Yes, there is all this foolish beauty,
borne beyond midnight,
that has no desire to go home,
especially now when everyone in the room
is watching the large man with the tenor sax
that hangs from his neck like a golden fish.
He moves forward to the edge of the stage
and hands the instrument down to me
and nods that I should play.
So I put the mouthpiece to my lips
and blow into it with all my living breath.
We are all so foolish,
my long bebop solo begins by saying,
so damn foolish
we have become beautiful without even knowing it."
What an amazing poem! It satisfies what Frost quite famously says a poem does: “It begins in delight, it inclines to the impulse, it assumes direction with the first line laid down.” Kind of like an improvised jazz solo, “it runs a course of lucky events and ends in a clarification of life.”
Yes, like an improvised jazz solo, this poem offers many different forms of improvisation in just 46 lines. In the first stanza the speaker riffs on the idea of “you are so beautiful and I am a fool,” first claiming that “there is no room for variation” and then playfully offering multiple variations on the theme.
The theme leads him to one particularly beautiful version of the jazz standard—and Johnny Hartman’s voice provokes him to imagine the entire nightclub scene where such a recording might have happened: the cigarette smoke, the baby grand, the people leaning forward in their chairs, the ice clinking in their glasses. Never mind that the actual album was recorded entirely in the studio: the poem is an act of imagination; the poet can improvise.
And the most powerful improvisation is finally to imagine being handed the saxophone, that golden fish, by John Coltrane and then ardently blowing out a long jazz solo, the speaker implicating himself in the beauty and the foolishness.
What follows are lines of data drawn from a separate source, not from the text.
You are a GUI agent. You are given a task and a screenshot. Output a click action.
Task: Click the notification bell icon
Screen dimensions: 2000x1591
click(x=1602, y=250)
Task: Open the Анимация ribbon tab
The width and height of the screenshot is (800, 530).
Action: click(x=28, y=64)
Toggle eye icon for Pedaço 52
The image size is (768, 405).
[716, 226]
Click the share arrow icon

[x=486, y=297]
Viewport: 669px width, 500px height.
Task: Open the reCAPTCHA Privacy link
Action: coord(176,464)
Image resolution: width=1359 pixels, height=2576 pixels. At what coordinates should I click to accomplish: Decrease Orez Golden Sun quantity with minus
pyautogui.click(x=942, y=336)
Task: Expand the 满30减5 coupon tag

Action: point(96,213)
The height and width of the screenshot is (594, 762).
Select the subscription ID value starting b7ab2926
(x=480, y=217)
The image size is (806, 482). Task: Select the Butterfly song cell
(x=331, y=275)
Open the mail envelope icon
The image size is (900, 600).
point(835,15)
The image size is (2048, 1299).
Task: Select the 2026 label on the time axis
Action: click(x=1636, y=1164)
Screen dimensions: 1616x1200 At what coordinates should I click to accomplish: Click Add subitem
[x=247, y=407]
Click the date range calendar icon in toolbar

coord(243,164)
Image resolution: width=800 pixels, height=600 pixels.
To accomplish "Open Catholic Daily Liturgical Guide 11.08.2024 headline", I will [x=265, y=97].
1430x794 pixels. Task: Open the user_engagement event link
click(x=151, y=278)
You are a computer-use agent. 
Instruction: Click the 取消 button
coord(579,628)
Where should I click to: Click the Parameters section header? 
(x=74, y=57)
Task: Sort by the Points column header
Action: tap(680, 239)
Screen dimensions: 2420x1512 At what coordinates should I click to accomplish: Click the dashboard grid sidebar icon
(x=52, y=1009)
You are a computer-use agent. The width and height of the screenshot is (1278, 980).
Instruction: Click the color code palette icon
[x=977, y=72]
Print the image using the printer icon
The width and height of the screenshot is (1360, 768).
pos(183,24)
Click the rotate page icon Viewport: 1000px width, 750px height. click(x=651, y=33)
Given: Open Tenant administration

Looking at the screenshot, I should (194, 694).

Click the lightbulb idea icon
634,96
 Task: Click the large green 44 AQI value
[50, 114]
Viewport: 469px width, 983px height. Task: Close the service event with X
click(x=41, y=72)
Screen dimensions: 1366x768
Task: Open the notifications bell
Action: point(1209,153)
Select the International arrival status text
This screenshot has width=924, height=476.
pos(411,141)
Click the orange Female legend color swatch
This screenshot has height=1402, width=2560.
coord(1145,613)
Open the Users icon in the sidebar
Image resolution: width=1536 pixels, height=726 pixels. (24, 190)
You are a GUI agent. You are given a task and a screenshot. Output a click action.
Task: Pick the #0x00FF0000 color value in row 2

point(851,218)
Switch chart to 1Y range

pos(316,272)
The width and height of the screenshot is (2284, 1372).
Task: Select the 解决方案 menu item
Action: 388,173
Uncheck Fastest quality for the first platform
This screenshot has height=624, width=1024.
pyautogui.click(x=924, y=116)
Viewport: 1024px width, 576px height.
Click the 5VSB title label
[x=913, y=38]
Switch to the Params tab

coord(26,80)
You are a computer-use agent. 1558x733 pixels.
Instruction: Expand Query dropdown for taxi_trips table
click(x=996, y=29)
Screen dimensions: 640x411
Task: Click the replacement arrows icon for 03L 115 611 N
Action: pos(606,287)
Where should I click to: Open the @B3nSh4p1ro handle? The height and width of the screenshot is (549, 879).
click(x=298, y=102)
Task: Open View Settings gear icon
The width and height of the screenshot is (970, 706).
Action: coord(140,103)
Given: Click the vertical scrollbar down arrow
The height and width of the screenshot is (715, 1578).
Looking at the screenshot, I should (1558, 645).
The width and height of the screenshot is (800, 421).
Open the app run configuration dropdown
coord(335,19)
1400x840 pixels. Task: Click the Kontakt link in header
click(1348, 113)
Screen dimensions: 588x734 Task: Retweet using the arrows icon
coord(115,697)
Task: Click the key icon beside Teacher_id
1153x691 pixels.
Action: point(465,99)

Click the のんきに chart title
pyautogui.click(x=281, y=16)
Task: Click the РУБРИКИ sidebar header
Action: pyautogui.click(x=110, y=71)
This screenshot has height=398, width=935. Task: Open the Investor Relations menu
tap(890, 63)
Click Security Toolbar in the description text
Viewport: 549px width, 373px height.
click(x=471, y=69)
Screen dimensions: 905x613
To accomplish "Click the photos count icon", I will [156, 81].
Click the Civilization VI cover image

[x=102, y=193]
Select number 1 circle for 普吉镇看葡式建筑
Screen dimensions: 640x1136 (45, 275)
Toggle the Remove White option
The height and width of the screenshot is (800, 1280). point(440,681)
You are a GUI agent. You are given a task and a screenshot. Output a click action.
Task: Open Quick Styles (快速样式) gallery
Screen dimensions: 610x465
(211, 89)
In Billy Collins’s poem, the speaker says that he is listening to Johnny Hartman “for no particular reason.” But I have a particular reason for sharing this poem with you on the occasion of launching a new academic year at Simmons University, welcoming new members of our community, and continuing our journey together. I said at the outset today that I chose, perhaps foolishly, to take up the mandolin, just for the love of it. And I’ve meandered through a lot of music and poetry to get here. Yet my message for you is straightforward. Dive into the things that interest you. Take your passions seriously, even if you feel, as I do, a little belated in getting started with them. Believe in yourself. And believe in each other’s vocations and avocations.
However much you enjoy your fluency with the songs you know, with the old stories, with the familiar patterns of work and study, try some new things. Learn some new tunes. Play your solo, but keep your ear tuned to the overarching harmony. Here at Simmons, fine-tune your gifts and then share them: collaborate with others. Make a deliberate attempt to break with habit, to see people and situations in a different light. Be a beginner. Be an amateur again. Fall in love with something new.
Whether you are a student, a faculty member, or a staff member, practice your technique and hone your craft. Put time and effort into the small elements of your work, and set your metaphorical metronome to a challenging tempo.
And do the hardest part of the work. Improvise. Whatever your job or your course of study, take some risks. Put your heart into your learning and learn some things by heart. Then listen hard to the way you approach what you know or do; test some new strategies; find a little back-up crew; make it new. And when the large man with the golden fish around his neck hands the instrument down to you, blow into it with all your living breath. Give it all you’ve got. Play like your beautiful and foolish life depends on it. Because maybe it does.